Canton vs Ethereum: A Technical Comparison for Enterprise Use Cases
Canton vs Ethereum head-to-head: privacy, TPS, Daml vs Solidity smart contracts, compliance, and why institutions choose Canton for regulated financial workflows.
Ethereum is the default answer when someone asks "which blockchain should we use?" It has the largest developer ecosystem, the most deployed smart contracts, and the broadest institutional recognition. It is also, by the standards of regulated financial infrastructure, a poor fit for the workflows that banks, custodians, and clearinghouses actually need to run. Understanding why requires looking at the specific properties that matter for enterprise finance — and how Canton addresses each of them differently.
Privacy: The Core Difference
Ethereum is a transparent ledger. Every transaction, every wallet balance, every smart contract interaction is publicly visible to anyone running a node or using a block explorer. Zero-knowledge proofs and Layer 2 solutions can obscure some data, but the base-layer transparency model is fundamental to Ethereum's design. For a bank executing a repo trade, a fund manager rebalancing a portfolio, or a clearinghouse netting bilateral exposures, this transparency is unacceptable. Counterparty confidentiality is not a preference — it is a legal and competitive requirement.
Canton was built from the ground up around sub-transaction privacy. Each participant in a Canton transaction sees only the data they are entitled to see under the Daml contract governing that transaction. Two institutions can settle a trade on the same network without either seeing the other's broader book. Regulators can be granted audit rights for specific transactions without receiving access to the full ledger. This architecture is not an add-on — it is structurally embedded in how Canton processes every transaction.
Smart Contract Language: Daml vs Solidity
Solidity is a general-purpose programming language for the Ethereum Virtual Machine. It can express almost any computation, which makes it powerful for open-ended decentralized applications. It also means that financial contracts written in Solidity require developers to manually implement the access controls, obligation tracking, and workflow logic that financial agreements need. Bugs in this logic — as demonstrated repeatedly in DeFi hacks — can result in irreversible fund loss.
Daml (Digital Asset Modeling Language) is purpose-built for financial contracts. A Daml contract defines the parties to an agreement, the rights each party has to observe or act on the contract, and the obligations that must be fulfilled for the contract to complete.
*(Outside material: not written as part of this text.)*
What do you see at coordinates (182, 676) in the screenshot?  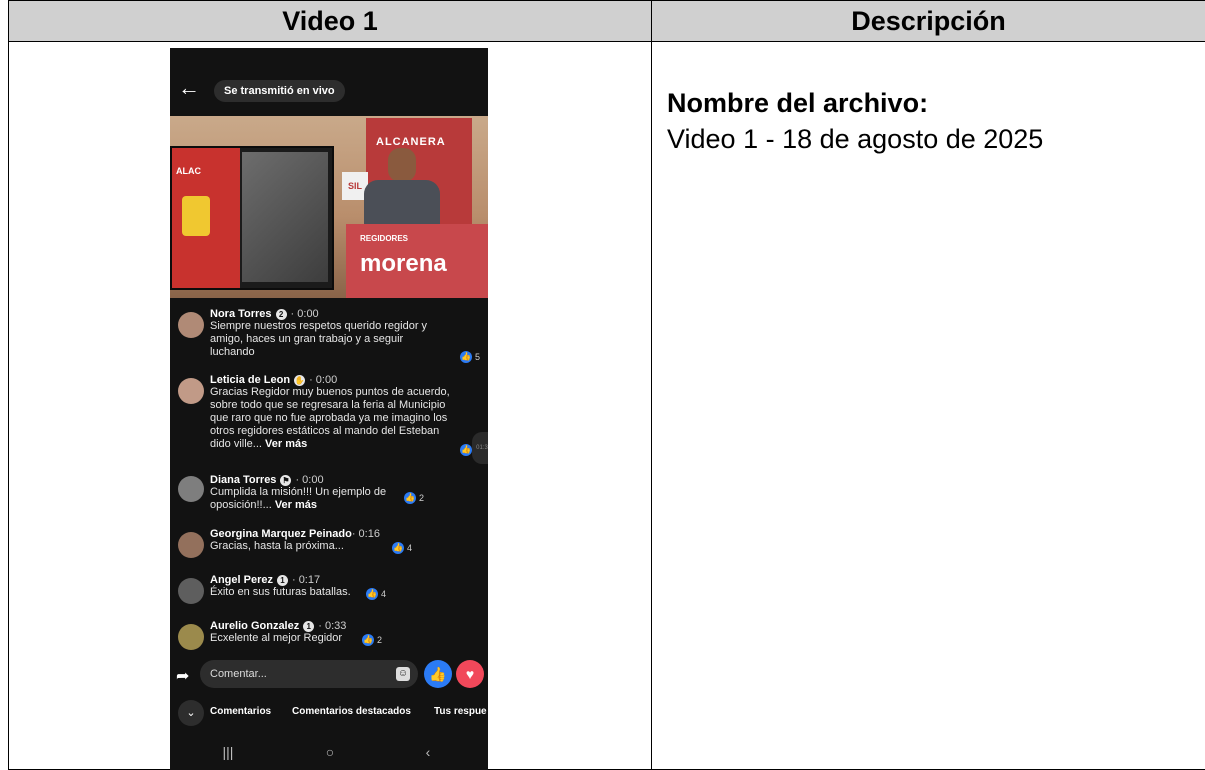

The language enforces these properties at compile time — a Daml contract that grants a party rights it isn't entitled to will not compile. For regulated finance, this means that the legal structure of an agreement can be directly expressed in code, reducing the gap between legal documentation and operational execution.
Throughput and Settlement Finality
Ethereum's mainnet processes roughly 15-20 transactions per second with probabilistic finality — a transaction is considered settled after enough subsequent blocks have built on top of it. Layer 2 solutions push throughput higher, but they introduce additional complexity, bridging risk, and settlement delays. Canton's architecture, which runs parallel sync domains (sub-networks) coordinated by the Global Synchronizer, is designed for horizontal scaling. Finality on Canton is deterministic: once a transaction is committed, it is final. There is no probabilistic window, no reorg risk, no requirement to wait for confirmations.
Validator Set and Compliance
Ethereum's validator set is open — anyone with 32 ETH can become a validator. This permissionless property is valuable for censorship resistance, but it means Ethereum cannot provide guarantees about who is running the network. For regulated financial infrastructure, the identity and compliance posture of network operators matters. A bank cannot process client transactions on infrastructure where the validators are anonymous.
Canton's Super Validator set is permissioned and vetted. All 45+ Super Validators — Goldman Sachs, JPMorgan, DTCC, BNY Mellon, Visa, Circle, and others — are regulated financial institutions or major corporations that have passed Canton's governance approval process. This does not make Canton "centralized" in the pejorative sense — the validator set is diverse, geographically distributed, and no single validator controls consensus. But it does mean that every node operator is a known, regulated entity, which is a compliance requirement for many institutional use cases. Canton Coin (CC), which validators must stake, currently trades around $0.140 with a market cap of approximately $5.34 billion.